[Lines of data]
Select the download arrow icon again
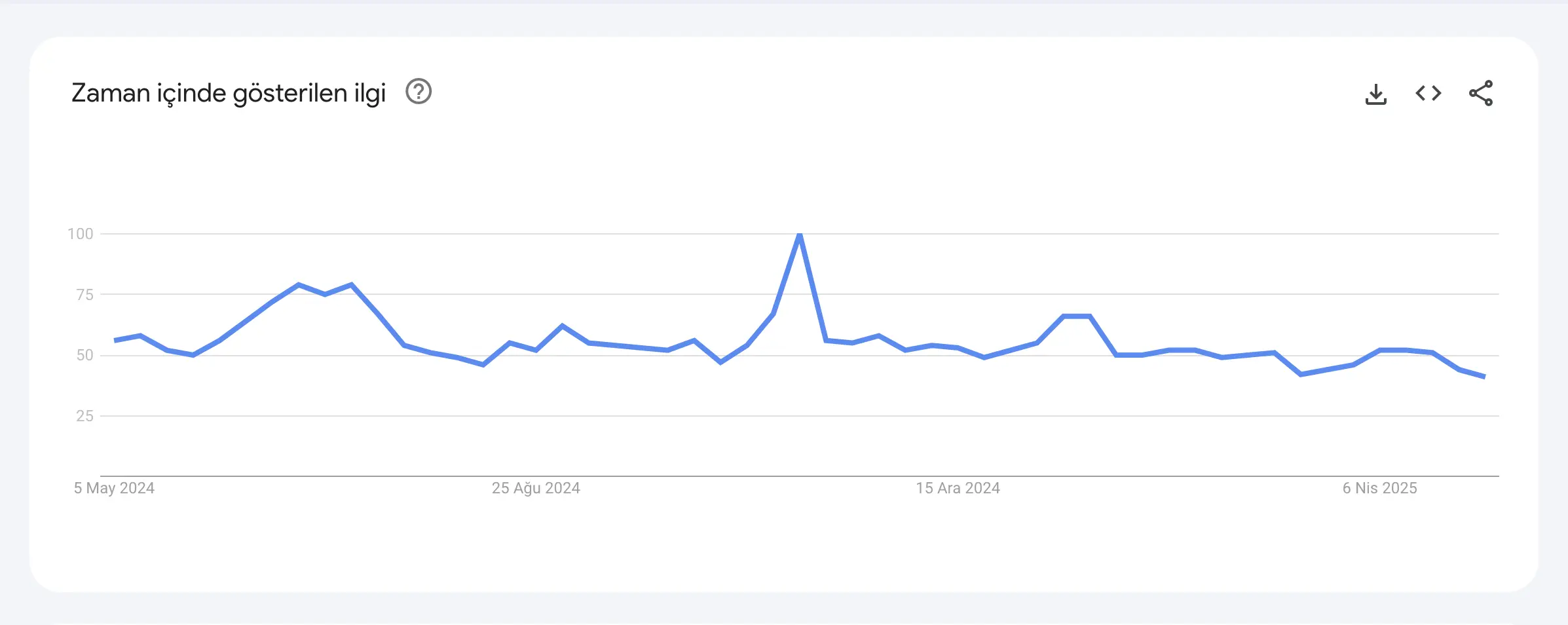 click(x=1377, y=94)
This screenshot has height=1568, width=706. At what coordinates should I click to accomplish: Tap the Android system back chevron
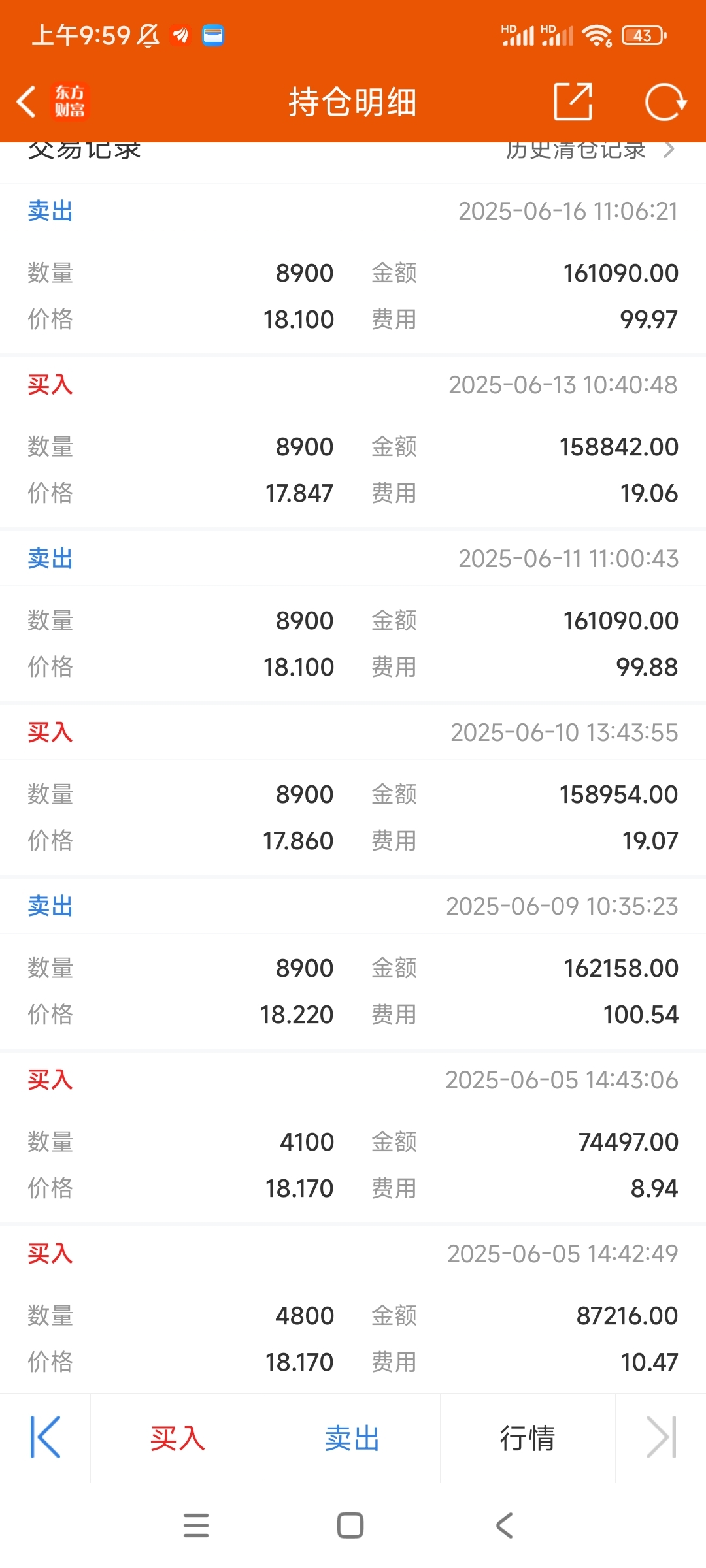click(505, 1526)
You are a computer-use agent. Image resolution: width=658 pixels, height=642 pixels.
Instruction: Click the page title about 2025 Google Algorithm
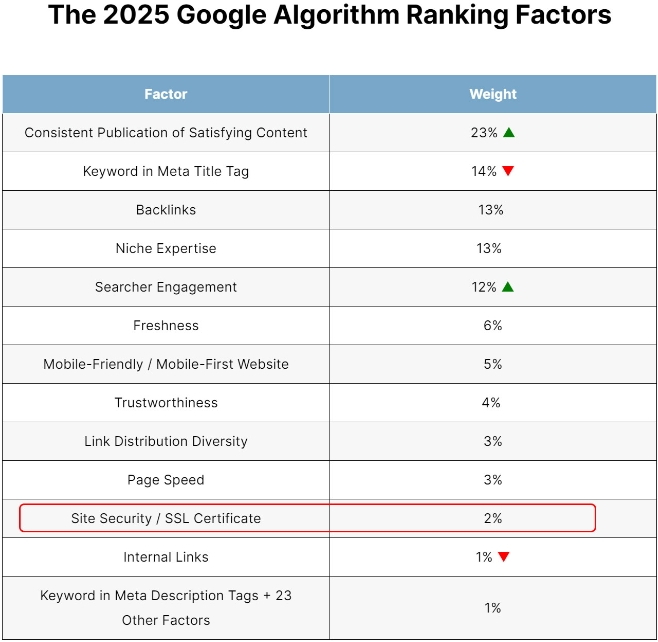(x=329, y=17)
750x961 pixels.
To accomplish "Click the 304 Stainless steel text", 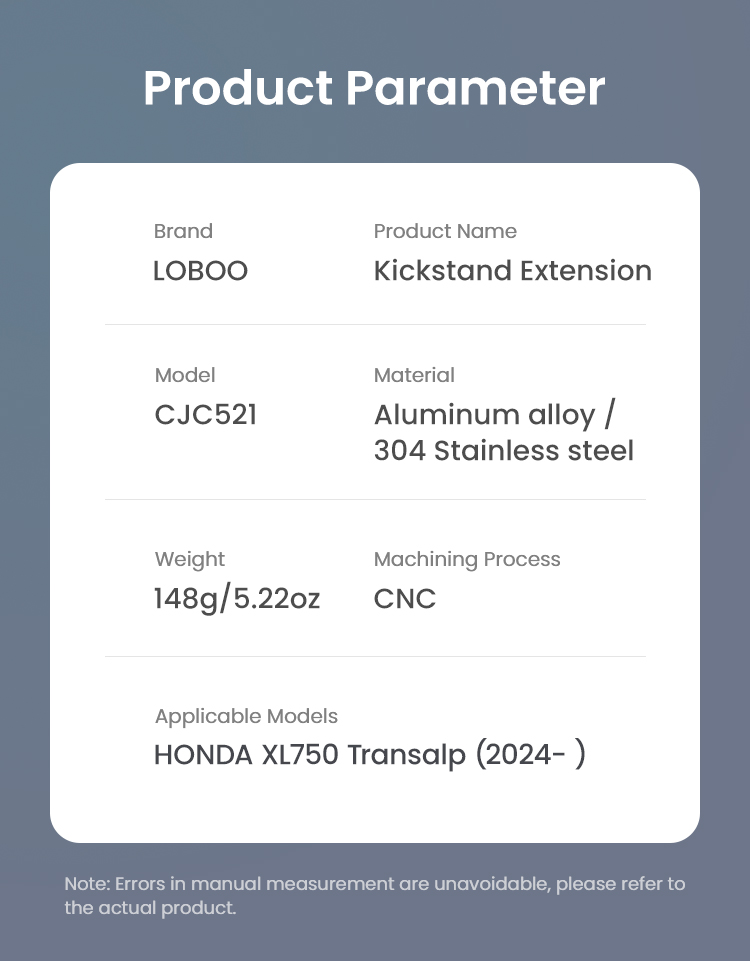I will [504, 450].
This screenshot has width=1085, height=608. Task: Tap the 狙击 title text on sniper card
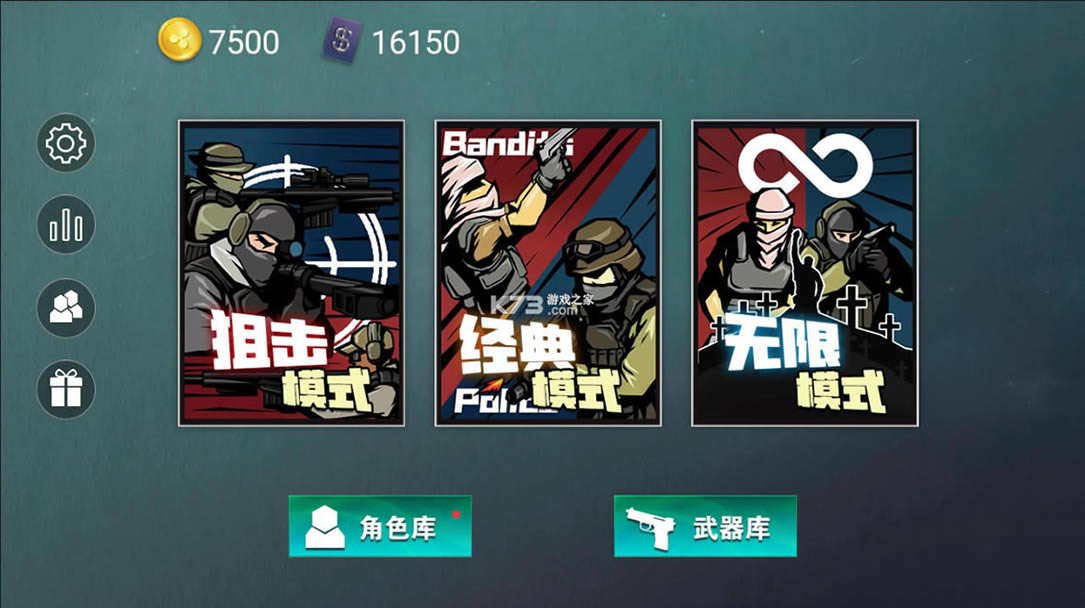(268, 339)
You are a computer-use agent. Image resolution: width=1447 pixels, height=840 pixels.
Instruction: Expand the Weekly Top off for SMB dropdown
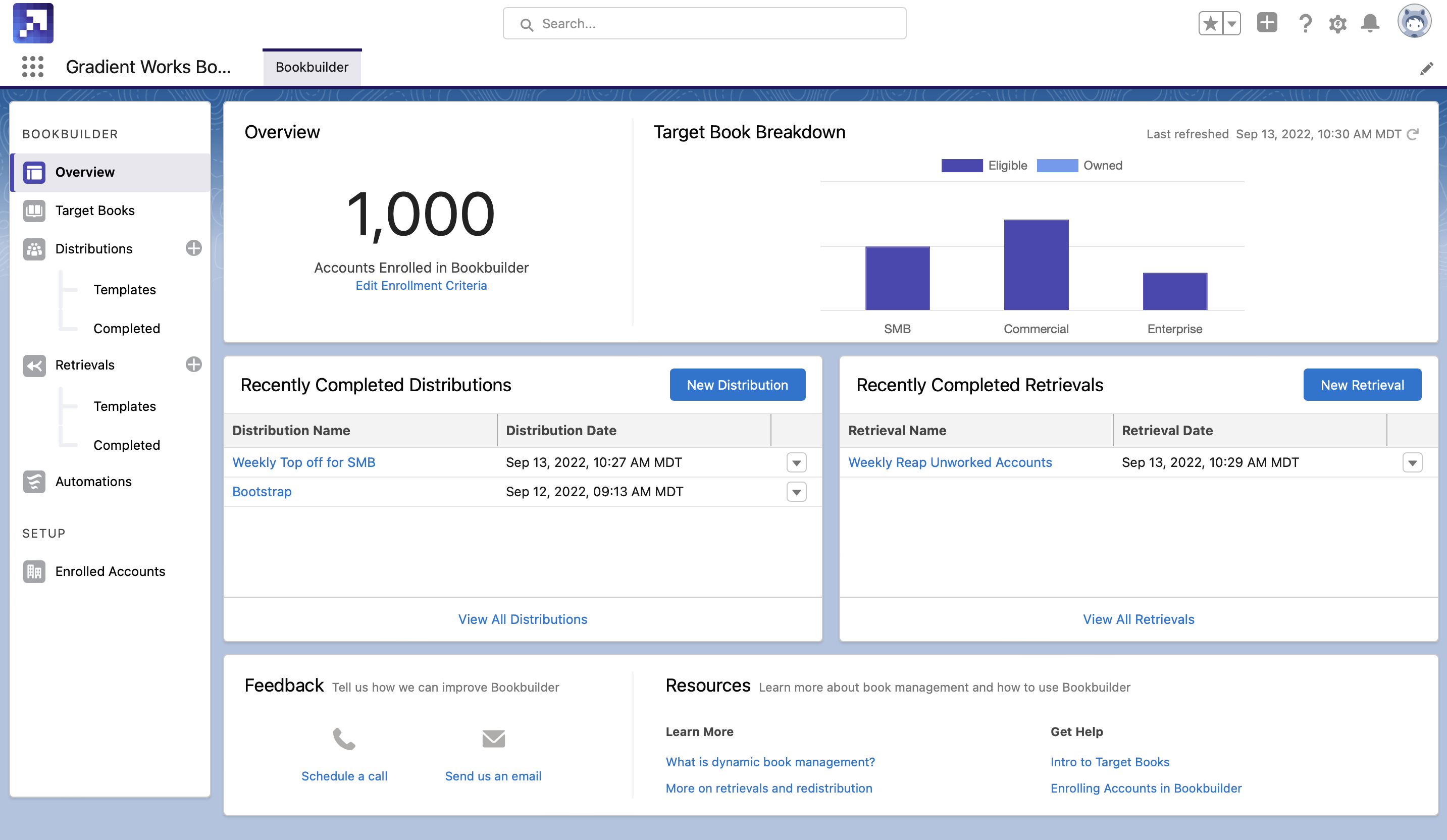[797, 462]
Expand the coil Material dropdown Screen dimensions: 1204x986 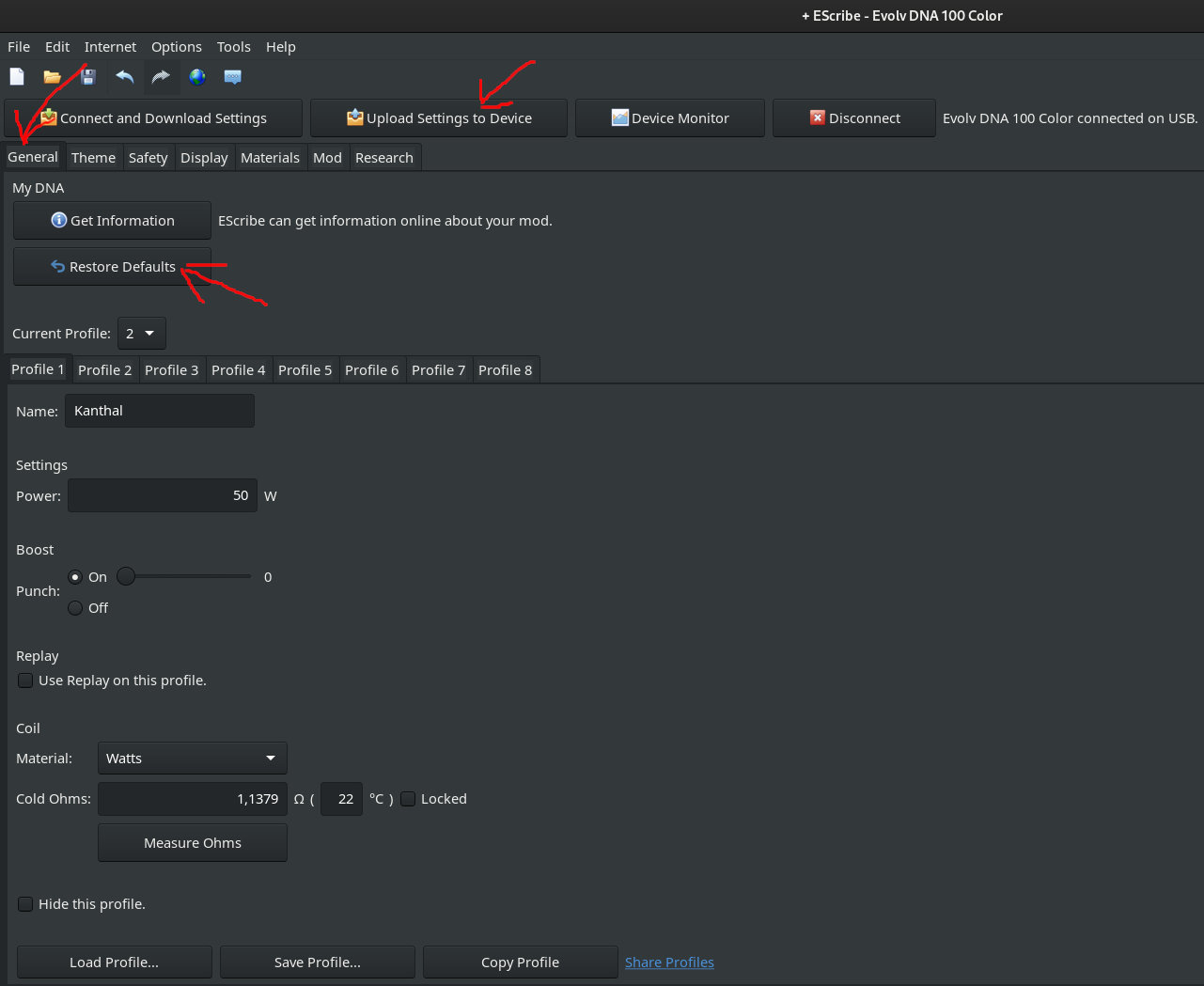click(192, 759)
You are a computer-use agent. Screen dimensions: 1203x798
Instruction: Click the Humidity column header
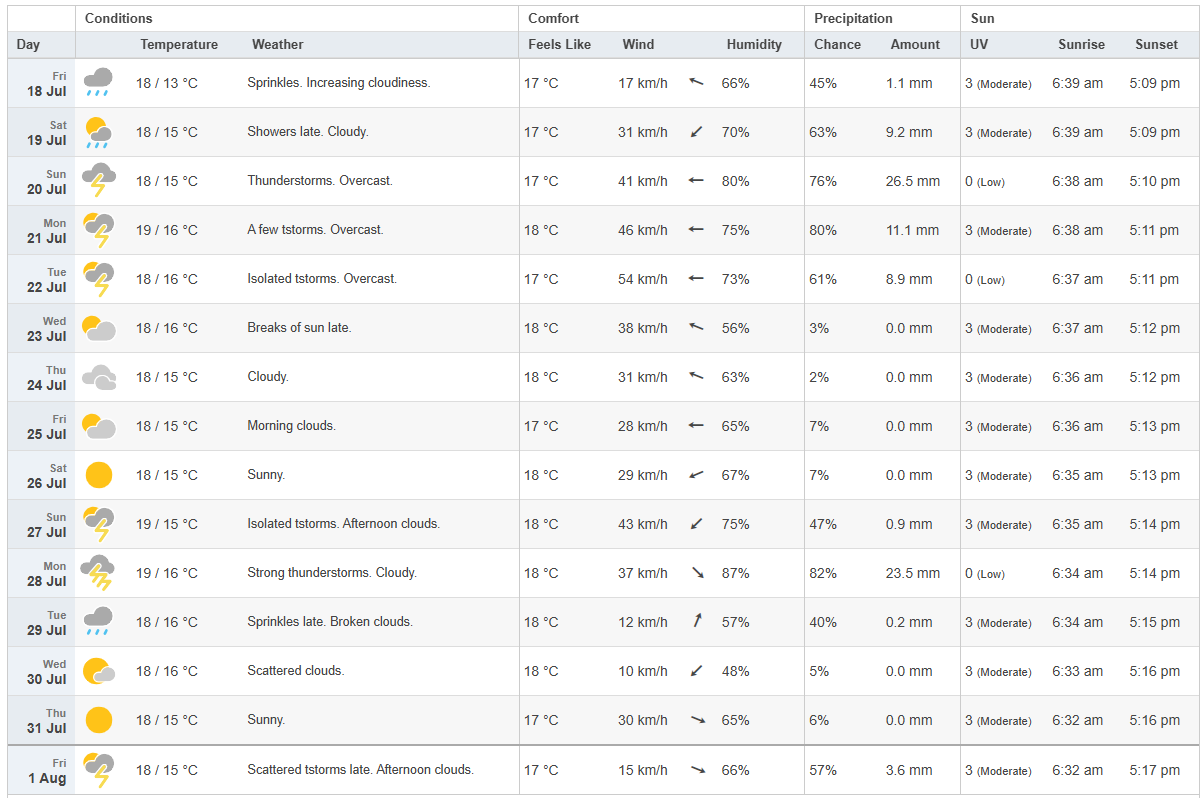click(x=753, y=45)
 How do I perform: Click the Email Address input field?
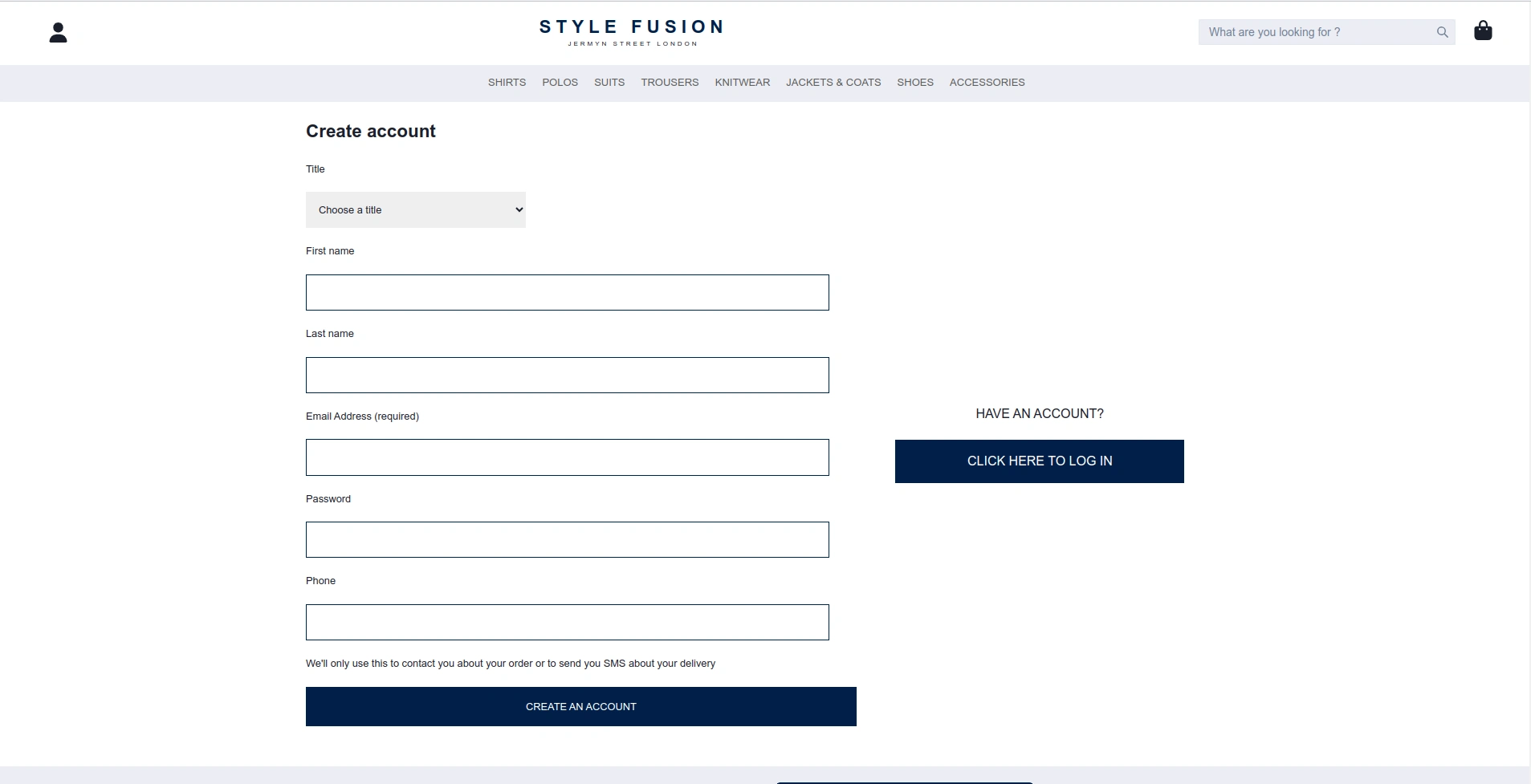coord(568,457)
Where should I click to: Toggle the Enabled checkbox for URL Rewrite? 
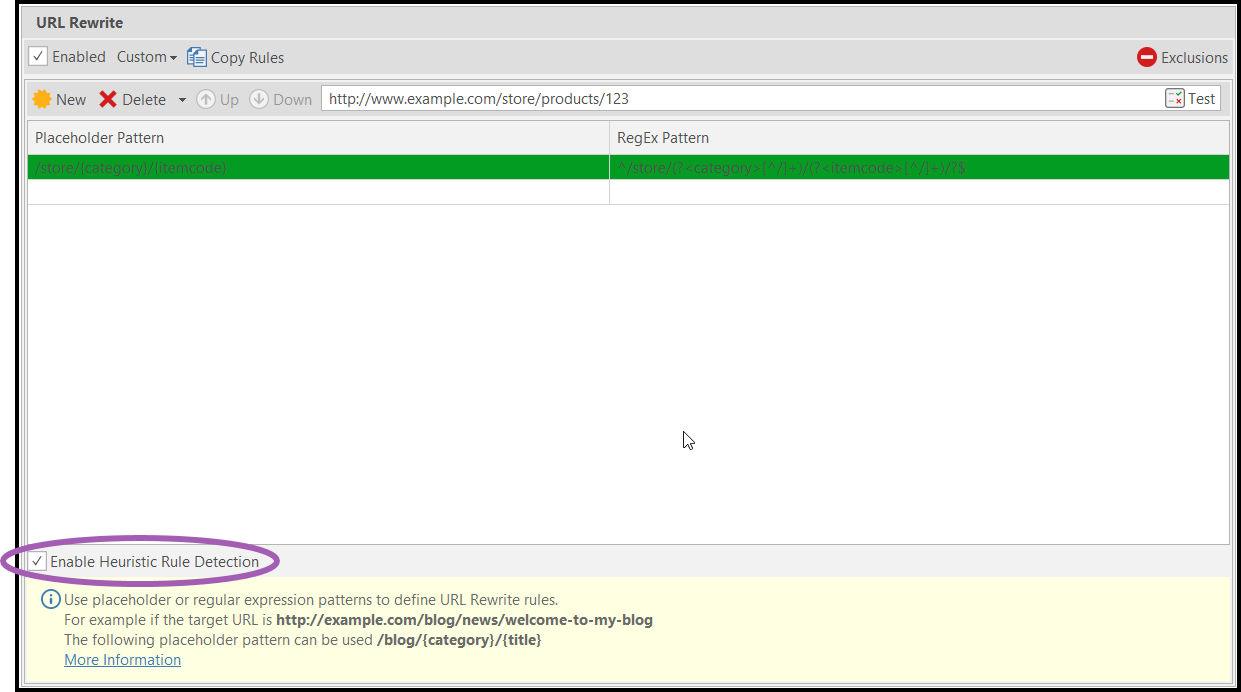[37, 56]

WHAT YOU WILL DO
Copy out the entries from the first line through the line containing "(x=329, y=17)", inclusive, leaving the pictures out of your answer.

RESULT OF THIS TASK
Select the download arrow icon again
 click(x=1377, y=94)
This screenshot has height=1568, width=706. At what coordinates should I click to accomplish: Tap the Android system back chevron
click(505, 1526)
You are a computer-use agent. Image resolution: width=658 pixels, height=642 pixels.
Instruction: Click the page title about 2025 Google Algorithm
(x=329, y=17)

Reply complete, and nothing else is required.